Pfizer faced this same challenge with Geodon-converting a known substance into a product people could actually use. "It took us two years to learn how to get it into patients, and then a few more years of optimizing," says Bijan Rasadi, one of Pfizer's chief pharmaceutical scientists. The entire development process took nine years.

A canned compound eventually graduates to clinical testing, when it's put into humans for the first time. The first phase of Geodon's clinical trials began in 1991 and, as first phases always do, it involved a few dozen healthy subjects-non-schizophrenics who were willing to serve as human guinea pigs. The point of these initial tests isn't to see whether a drug works, but to determine whether it's safe for human consumption. "Geodon's first phase was uneventful," says Rachel Swift, Pfizer's executive director of clinical development. That was precisely the news she wanted to hear.

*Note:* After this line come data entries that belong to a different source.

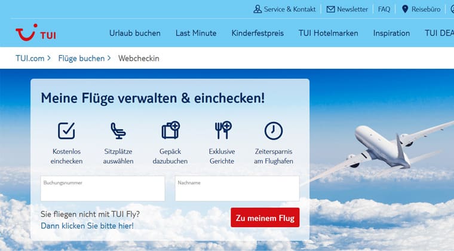Go to the TUI.com breadcrumb link

click(x=30, y=58)
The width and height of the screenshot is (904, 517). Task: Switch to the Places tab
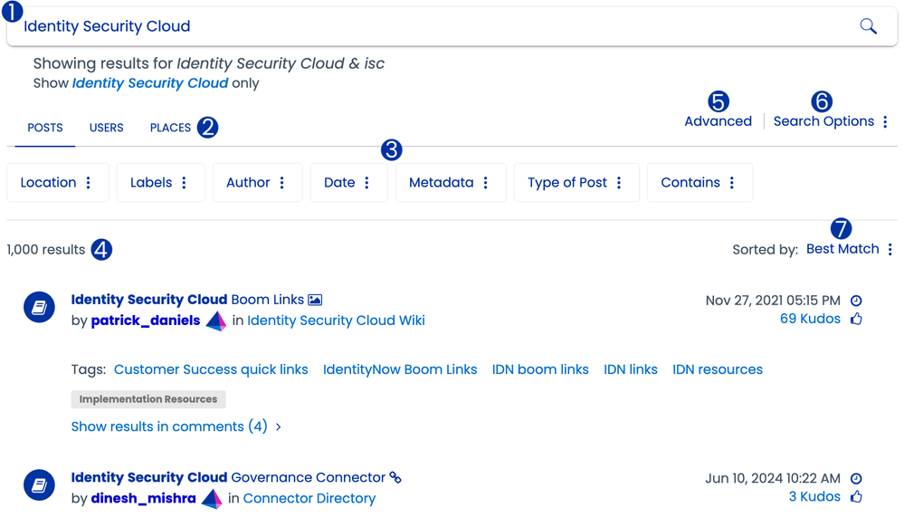(170, 128)
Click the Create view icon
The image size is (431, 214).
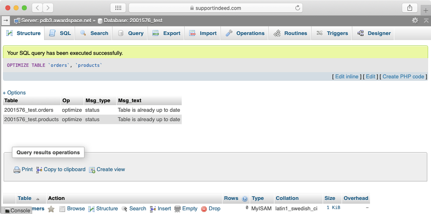coord(92,169)
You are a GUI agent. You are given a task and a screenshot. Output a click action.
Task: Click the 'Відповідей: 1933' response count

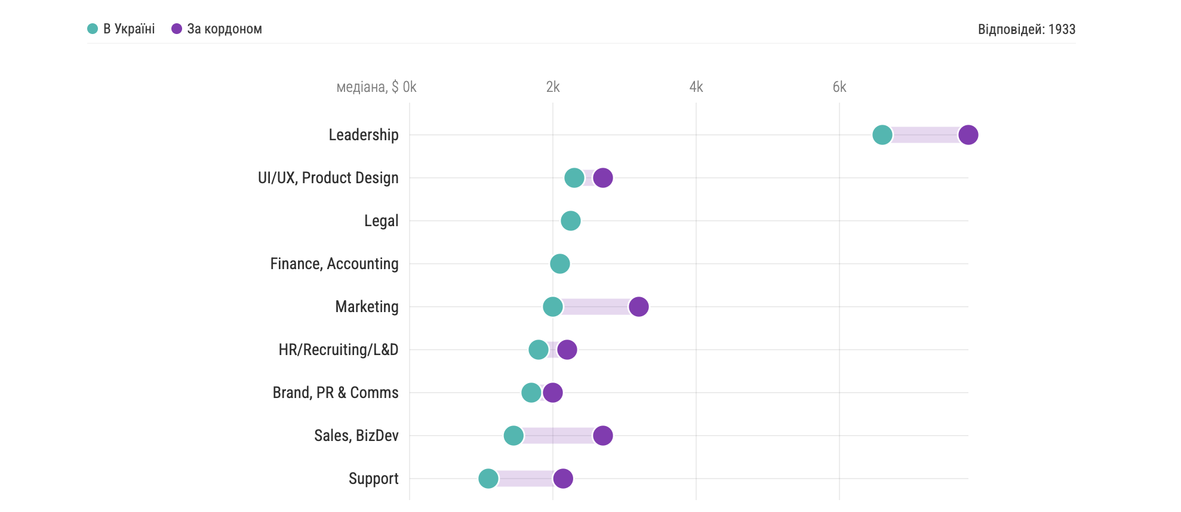pos(1026,29)
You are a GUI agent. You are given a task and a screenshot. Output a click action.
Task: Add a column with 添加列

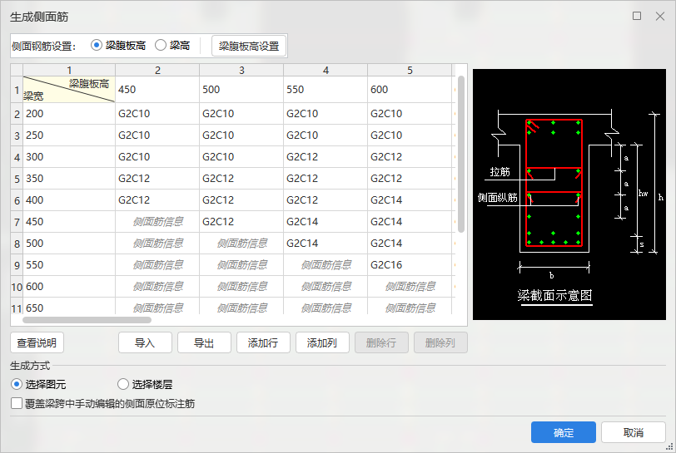tap(322, 342)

Once a drug's safety has been established in Phase One, scientists next examine its efficacy. These Phase Two trials typically involve several hundred people affected by the problem the drug is supposed to address. Researchers are generally confident that their drug will have some effect, but they need to determine ideal dosage levels.

Geodon's Phase Two trials were also uneventful-perhaps a bit too much so. Pfizer's R&D scientists saw that Geodon was helping patients, but it didn't outperform existing medications. If Geodon were ever to make it to the marketplace, it would require yet more investment, and at the end of the process there still had to be a reasonable hope that it would generate revenue. A redundant drug wouldn't. There was a strong case for putting the brakes on Geodon. This is a fairly common occurrence even for drugs that enter the second phase of clinical testing.

Yet Pfizer was also hearing from doctors involved in the trials that compliance was up. Geodon patients weren't putting on the kind of weight associated with other treatments. If this drug were able to delete that side effect, the researchers thought, then perhaps they really had something.